GIVEN PROBLEM
List every advantage of wood that the passage on fiber-reinforced timber gives as a reason architects and engineers prefer it.

SOURCE DOCUMENT
==*==
Fiber-reinforced polymer (FRP) materials, particularly carbon fiber (CFRP) and glass fiber (GFRP) systems, are modern materials that have proven effective in enhancing the mechanical performance of timber structural elements. Such reinforcements can significantly improve the load-carrying capacity of structural elements by increasing the compressive strength and stiffness of wood (Fiore et al. 2015; Lengyel and Saad 2022).
Recent studies have revealed that timber structural elements reinforced with CFRP and GFRP materials exhibit significant improvements, particularly in flexural and compressive strength (Chen et al. 2025). These reinforcements offer an effective method for overcoming wood’s inherent mechanical limitations and are also applicable to the rehabilitation of historic structures (Raftery and Harte 2011; Fiore et al. 2015; Bal and Büyüksarı 2019).
The use of FRP materials in historic buildings is less invasive than traditional reinforcement methods and offers advantages with respect to preserving the authenticity of the structure (Atilgan and Kocaer 2025). In this context, CFRP and GFRP materials stand out as effective methods for increasing the strength of the load-bearing elements of historic wooden structures (Triantafillou 2001).
Wood is a preferred construction material among architects and engineers because its benefits far outweigh its disadvantages. Its advantages include easy accessibility, sufficient strength while being lightweight, low transportation costs, practical assembly, simple interlocking mechanism, resistance to chemical effects, and ease of shaping it to the desired form on site (Çalışkan et al. 2019).
Furniture has been produced in various forms for centuries (Eckelman 1966). (Eckelman 1966). Wood, with its natural structure, environmental friendliness, and historical significance, has been a building material used in the construction industry for centuries. In traditional Turkish architecture, wood has been widely preferred both as a load-bearing material and as an aesthetic element (Aydınoğlu 2018).
==*==
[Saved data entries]
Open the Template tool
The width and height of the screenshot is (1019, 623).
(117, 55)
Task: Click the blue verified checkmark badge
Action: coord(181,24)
==*==
SOLUTION FOR THIS PROBLEM
- Easy accessibility
- Sufficient strength while being lightweight
- Low transportation costs
- Practical assembly
- Simple interlocking mechanism
- Resistance to chemical effects
- Ease of shaping it to the desired form on site